Text block:
--- START ---
Fig. 1 Transition scheme of the EIT-based FWM. The probe field Ω_p1 and the control field Ω_c1 form one Λ configuration; the signal field Ω_p2 and the control field Ω_c2 form another.

Download Full Size | PDF

Here, we propose a new scheme of resonant FWM in which the two control fields are spatially varied. The probe-to-signal energy conversion in the new scheme is more efficient than that in the commonly-used scheme of non-resonant FWM, in which a pair of transitions in the Λ-type configuration have an optimum one-photon detuning [19], i.e. Δ ≠ 0 in Fig. 1. The proposed new scheme is inspired by an experimental observation and the physical picture of normal modes. This paper is organized as the followings. We firstly show the experimental observation that the total output energy in the resonant FWM process can be enhanced by temporally switching on the control field Ω_c2 late. Then, we describe the physical pitcure of normal modes and explain the observation. In the basis of the physical picture, we next illustrate the idea of the new scheme. Furthermore, two examples of the new scheme are used to demonstrate that a conversion efficiency of 90% can be achieved at medium’s optical depth of about 100. Finally, we discuss the merits of the new scheme, compare the achieved conversion efficiencies of the new scheme with those of the non-resonant FWM scheme, and give the conclusion.
--- END ---
Work instructions:
**1.** Answer these questions from the four-wave mixing passage:
(a) Which field forms a Λ configuration together with the probe field Ω_p1?
(b) What conversion efficiency can the new scheme achieve at a medium optical depth of about 100?
(c) According to the experimental observation, switching on which control field late enhances the total output energy?
**2.** Translate this sentence from the four-wave mixing passage into Spanish: "The proposed new scheme is inspired by an experimental observation and the physical picture of normal modes."
**3.** Reproduce the stretch of the four-wave mixing passage from "Fig. 1 Transition" through "Ω_c2 form another.", without changes.
None of the lines after this point are needed.

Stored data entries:
--- START ---
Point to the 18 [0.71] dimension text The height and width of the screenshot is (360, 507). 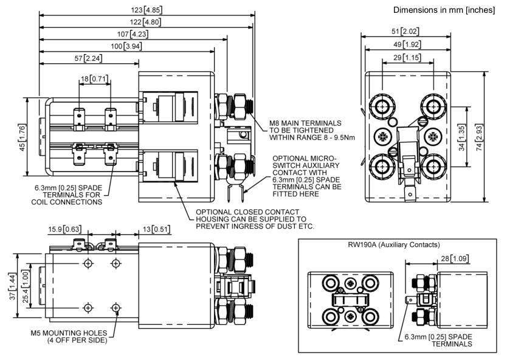point(94,78)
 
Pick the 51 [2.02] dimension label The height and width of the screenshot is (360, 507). point(407,30)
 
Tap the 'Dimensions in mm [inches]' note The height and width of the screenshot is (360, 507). point(448,10)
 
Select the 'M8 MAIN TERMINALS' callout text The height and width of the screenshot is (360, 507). point(305,123)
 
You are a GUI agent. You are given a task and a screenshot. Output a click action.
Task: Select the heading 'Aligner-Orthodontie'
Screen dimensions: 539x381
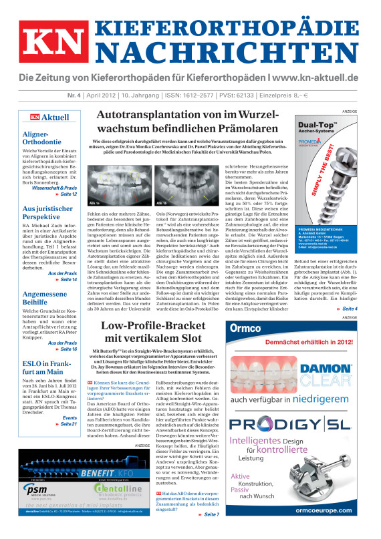(42, 138)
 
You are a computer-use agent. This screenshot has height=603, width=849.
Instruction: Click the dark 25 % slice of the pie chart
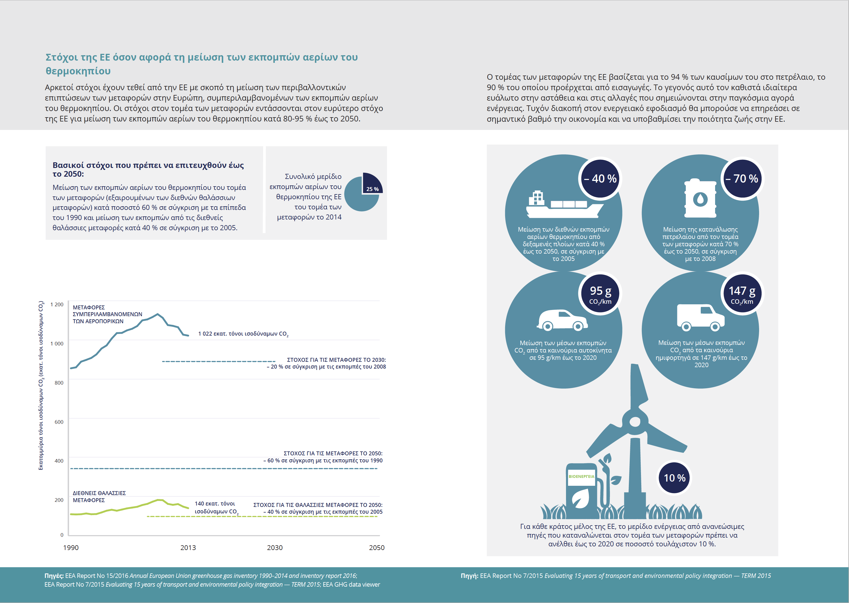pyautogui.click(x=372, y=184)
--- END ---
Answers to the exercise:
**1.**
(a) The control field Ω_c1.
(b) A conversion efficiency of 90%.
(c) The control field Ω_c2.

**2.** El nuevo esquema propuesto está inspirado en una observación experimental y en la imagen física de los modos normales.

**3.**
Fig. 1 Transition scheme of the EIT-based FWM. The probe field Ω_p1 and the control field Ω_c1 form one Λ configuration; the signal field Ω_p2 and the control field Ω_c2 form another.